Problema ▸ Reproduza sem nenhuma alteração tudo o que vai da linha que contém "Given: Click the weight" até a linha que contém "point(539,135)", incluindo essas duas linhas.

[Itens de uma coleção]
↓↓↓
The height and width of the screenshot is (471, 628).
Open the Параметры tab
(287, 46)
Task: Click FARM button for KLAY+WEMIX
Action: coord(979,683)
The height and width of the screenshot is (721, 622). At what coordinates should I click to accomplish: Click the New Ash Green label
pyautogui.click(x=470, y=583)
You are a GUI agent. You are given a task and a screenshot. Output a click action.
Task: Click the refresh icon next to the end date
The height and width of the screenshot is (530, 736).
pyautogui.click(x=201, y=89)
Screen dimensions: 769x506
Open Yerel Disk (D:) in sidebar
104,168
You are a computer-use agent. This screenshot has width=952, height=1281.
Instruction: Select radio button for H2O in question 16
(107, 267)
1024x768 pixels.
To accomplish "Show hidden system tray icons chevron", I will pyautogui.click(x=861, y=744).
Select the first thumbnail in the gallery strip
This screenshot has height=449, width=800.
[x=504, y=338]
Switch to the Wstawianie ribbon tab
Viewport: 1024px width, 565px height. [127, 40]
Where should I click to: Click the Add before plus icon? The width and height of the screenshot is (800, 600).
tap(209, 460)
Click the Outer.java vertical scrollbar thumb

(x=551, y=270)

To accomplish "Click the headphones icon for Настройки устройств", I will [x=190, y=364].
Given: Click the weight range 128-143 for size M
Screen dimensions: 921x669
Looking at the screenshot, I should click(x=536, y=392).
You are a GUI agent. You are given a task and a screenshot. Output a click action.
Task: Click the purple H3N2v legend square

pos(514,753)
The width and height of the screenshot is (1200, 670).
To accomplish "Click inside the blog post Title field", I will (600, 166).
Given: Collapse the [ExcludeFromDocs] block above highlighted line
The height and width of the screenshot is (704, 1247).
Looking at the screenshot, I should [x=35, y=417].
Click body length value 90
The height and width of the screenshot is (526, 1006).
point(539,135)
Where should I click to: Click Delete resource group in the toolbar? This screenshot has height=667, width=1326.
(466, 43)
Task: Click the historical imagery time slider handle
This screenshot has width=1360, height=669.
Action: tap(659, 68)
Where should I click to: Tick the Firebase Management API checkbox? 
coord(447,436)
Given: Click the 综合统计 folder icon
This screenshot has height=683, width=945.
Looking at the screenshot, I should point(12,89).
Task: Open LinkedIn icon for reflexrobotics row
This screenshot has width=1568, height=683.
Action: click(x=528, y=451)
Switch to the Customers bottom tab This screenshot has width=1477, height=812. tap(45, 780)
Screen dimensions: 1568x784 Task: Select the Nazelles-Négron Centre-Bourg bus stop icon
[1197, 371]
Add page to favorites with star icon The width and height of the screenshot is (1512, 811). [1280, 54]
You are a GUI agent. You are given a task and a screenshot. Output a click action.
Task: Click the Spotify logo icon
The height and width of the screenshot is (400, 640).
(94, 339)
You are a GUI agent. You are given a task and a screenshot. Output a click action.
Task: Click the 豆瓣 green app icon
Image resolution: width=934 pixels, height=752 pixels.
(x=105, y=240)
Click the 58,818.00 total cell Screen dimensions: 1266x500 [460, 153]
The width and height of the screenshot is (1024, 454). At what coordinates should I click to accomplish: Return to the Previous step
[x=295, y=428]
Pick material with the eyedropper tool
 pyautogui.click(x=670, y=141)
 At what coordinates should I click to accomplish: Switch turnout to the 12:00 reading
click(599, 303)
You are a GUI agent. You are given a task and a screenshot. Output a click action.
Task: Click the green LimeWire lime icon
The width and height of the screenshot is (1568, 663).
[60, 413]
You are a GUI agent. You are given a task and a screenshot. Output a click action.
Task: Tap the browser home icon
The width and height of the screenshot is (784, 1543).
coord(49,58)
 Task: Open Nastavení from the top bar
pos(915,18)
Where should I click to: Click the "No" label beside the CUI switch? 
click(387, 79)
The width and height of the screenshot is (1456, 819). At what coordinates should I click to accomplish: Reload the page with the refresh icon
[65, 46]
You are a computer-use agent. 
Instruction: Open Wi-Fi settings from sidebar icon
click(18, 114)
↑↑↑
Resolução escrita ▸
Given: Click the weight range 128-143 for size M
Screen dimensions: 921x669
Looking at the screenshot, I should click(x=536, y=392).
You are a GUI agent. You are given a task and a screenshot. Output a click action.
Task: Click the purple H3N2v legend square

pos(514,753)
The width and height of the screenshot is (1200, 670).
To accomplish "Click inside the blog post Title field", I will (600, 166).
Given: Collapse the [ExcludeFromDocs] block above highlighted line
The height and width of the screenshot is (704, 1247).
Looking at the screenshot, I should [x=35, y=417].
Click body length value 90
The height and width of the screenshot is (526, 1006).
point(539,135)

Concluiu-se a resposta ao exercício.